● HOW TO COMPLETE THIS TASK: After locating the line with "Toggle the match" in the data that follows, return it and every later line exactly, up to and including the line with "Given: Tap the profile name Sofiane".
┌─ TASK INPUTS
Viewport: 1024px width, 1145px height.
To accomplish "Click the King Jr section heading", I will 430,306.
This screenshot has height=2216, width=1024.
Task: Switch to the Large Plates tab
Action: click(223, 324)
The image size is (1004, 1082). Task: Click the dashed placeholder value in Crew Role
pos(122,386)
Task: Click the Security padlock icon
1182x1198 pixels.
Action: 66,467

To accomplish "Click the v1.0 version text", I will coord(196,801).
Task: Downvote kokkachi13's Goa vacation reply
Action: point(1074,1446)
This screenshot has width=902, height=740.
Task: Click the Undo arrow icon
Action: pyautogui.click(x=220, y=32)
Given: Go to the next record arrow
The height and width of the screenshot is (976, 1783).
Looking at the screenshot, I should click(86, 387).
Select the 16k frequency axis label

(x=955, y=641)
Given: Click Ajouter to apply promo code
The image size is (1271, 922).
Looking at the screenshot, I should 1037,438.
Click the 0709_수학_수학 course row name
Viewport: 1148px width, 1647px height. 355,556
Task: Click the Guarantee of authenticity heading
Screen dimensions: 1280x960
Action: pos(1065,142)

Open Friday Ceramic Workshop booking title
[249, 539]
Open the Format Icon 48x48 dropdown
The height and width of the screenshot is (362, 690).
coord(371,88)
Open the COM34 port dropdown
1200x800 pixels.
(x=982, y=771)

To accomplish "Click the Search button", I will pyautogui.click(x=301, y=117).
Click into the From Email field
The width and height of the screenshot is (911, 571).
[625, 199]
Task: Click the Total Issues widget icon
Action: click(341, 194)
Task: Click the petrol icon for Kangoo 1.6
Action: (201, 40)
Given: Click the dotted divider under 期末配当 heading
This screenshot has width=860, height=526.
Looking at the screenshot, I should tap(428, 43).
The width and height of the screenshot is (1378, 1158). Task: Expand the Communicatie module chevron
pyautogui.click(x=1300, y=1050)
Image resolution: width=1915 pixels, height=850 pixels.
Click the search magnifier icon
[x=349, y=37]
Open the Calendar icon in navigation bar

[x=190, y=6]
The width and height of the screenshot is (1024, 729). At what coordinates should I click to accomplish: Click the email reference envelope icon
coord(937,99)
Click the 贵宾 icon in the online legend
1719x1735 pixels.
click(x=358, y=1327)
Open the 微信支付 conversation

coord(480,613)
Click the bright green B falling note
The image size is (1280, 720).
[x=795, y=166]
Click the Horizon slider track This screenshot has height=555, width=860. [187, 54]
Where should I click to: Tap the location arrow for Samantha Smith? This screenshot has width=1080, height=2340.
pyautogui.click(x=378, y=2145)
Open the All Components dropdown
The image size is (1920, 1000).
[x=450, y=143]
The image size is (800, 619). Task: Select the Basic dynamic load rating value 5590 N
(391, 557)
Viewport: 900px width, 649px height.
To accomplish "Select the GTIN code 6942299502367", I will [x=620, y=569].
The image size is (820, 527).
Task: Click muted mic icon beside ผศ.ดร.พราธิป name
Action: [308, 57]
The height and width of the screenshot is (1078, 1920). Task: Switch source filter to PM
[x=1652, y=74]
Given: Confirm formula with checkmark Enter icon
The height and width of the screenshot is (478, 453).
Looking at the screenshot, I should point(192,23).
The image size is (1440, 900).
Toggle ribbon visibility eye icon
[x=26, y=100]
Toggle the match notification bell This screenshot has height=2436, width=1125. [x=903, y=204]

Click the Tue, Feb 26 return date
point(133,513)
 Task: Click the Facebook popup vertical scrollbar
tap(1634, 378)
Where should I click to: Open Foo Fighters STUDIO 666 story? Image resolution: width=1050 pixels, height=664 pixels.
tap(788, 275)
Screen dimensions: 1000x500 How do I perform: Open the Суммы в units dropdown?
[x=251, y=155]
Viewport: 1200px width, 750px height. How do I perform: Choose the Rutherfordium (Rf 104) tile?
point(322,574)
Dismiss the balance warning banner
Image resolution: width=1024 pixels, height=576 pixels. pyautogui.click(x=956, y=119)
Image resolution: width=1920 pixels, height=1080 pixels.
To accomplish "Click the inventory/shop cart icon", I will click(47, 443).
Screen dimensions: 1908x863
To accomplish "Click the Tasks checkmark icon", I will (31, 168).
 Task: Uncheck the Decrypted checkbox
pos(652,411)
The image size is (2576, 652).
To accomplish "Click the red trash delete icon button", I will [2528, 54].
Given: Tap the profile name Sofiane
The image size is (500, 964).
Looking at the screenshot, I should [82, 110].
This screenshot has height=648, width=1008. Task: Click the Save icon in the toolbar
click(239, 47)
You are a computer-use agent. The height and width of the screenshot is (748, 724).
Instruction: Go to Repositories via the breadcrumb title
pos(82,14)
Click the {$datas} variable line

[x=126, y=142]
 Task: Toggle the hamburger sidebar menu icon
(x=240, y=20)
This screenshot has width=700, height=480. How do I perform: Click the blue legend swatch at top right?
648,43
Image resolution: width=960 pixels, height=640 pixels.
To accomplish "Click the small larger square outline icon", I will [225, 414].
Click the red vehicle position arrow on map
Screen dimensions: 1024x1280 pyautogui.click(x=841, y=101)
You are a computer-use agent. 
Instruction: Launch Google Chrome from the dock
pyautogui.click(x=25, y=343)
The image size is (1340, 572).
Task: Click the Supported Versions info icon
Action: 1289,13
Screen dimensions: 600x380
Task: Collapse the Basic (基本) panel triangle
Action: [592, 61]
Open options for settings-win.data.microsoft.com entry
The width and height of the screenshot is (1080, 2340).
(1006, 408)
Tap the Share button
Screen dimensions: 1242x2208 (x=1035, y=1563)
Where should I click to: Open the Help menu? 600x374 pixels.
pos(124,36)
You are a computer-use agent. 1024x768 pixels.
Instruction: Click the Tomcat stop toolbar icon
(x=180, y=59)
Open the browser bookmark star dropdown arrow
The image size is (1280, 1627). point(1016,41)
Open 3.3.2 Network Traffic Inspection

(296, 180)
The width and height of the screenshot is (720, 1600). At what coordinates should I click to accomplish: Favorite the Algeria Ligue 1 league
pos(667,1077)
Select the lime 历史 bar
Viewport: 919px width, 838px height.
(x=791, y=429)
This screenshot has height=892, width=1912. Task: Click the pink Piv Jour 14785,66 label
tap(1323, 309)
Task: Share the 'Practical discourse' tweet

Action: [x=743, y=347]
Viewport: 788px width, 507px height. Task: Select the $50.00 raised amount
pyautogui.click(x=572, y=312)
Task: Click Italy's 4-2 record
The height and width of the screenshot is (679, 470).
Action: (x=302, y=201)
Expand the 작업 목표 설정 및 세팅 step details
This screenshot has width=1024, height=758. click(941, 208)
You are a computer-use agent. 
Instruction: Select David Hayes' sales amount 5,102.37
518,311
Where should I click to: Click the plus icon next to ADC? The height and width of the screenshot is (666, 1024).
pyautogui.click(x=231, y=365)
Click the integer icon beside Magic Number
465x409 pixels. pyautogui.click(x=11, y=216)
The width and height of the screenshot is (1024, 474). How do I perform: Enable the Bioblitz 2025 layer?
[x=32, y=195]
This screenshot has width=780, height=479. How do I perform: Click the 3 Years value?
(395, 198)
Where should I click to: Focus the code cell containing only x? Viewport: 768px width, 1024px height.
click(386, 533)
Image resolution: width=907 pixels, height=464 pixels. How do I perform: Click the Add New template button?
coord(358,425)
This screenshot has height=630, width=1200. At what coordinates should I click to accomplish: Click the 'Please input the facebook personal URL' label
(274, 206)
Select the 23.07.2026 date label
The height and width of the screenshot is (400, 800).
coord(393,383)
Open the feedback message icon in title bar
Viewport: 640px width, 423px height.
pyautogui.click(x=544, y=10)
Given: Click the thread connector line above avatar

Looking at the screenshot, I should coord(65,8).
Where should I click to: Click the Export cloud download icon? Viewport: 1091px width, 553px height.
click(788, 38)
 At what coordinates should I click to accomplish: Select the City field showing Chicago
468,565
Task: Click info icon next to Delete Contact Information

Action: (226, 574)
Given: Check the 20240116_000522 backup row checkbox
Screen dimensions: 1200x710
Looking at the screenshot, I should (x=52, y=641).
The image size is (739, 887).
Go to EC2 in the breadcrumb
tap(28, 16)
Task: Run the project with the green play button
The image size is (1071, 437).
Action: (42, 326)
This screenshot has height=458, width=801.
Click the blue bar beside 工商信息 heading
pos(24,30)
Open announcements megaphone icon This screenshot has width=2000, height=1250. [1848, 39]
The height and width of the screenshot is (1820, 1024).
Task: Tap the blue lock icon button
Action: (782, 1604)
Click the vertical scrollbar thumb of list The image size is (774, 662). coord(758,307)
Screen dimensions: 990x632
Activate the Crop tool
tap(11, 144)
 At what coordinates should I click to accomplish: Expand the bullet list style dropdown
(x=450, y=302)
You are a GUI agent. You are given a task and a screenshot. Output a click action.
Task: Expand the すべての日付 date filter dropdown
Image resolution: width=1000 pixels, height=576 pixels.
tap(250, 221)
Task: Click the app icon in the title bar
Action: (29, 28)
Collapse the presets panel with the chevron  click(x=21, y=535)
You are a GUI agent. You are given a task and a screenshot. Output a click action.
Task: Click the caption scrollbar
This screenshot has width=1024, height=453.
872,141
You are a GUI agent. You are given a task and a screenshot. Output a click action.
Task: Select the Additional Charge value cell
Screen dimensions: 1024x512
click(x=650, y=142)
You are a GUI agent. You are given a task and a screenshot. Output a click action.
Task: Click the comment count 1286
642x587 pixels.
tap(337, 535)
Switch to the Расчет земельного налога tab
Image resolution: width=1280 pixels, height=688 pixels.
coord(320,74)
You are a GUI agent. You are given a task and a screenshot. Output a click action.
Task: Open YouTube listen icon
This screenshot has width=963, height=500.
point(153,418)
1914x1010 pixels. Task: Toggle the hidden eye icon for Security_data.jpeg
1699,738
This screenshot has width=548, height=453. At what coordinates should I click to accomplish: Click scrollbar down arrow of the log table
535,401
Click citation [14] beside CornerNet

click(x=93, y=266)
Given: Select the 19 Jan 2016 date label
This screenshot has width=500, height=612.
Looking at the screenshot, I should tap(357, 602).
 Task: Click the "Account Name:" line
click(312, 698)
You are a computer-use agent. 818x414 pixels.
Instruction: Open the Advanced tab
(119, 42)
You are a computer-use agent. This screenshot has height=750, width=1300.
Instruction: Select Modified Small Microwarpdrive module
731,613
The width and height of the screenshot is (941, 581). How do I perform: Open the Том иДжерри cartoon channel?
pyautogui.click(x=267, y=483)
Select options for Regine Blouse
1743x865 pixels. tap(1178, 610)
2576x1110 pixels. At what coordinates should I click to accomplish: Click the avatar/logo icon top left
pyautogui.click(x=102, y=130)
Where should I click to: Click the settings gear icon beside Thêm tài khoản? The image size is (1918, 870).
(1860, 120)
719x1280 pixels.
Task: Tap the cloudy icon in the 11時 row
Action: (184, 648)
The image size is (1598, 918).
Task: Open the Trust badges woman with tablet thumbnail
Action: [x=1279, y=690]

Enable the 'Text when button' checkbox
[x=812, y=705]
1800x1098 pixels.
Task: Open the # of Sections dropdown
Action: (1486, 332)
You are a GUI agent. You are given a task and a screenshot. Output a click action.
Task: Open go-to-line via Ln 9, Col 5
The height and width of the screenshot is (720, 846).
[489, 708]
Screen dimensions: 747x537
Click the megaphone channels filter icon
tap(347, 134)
└─
● RESPONSE AREA:
Toggle the match notification bell This screenshot has height=2436, width=1125. [x=903, y=204]

Click the Tue, Feb 26 return date
point(133,513)
 Task: Click the Facebook popup vertical scrollbar
tap(1634, 378)
Where should I click to: Open Foo Fighters STUDIO 666 story? Image resolution: width=1050 pixels, height=664 pixels.
tap(788, 275)
Screen dimensions: 1000x500 How do I perform: Open the Суммы в units dropdown?
[x=251, y=155]
Viewport: 1200px width, 750px height. How do I perform: Choose the Rutherfordium (Rf 104) tile?
point(322,574)
Dismiss the balance warning banner
Image resolution: width=1024 pixels, height=576 pixels. pyautogui.click(x=956, y=119)
Image resolution: width=1920 pixels, height=1080 pixels.
To accomplish "Click the inventory/shop cart icon", I will click(47, 443).
Screen dimensions: 1908x863
To accomplish "Click the Tasks checkmark icon", I will (31, 168).
 Task: Uncheck the Decrypted checkbox
pos(652,411)
The image size is (2576, 652).
To accomplish "Click the red trash delete icon button", I will [2528, 54].
Given: Tap the profile name Sofiane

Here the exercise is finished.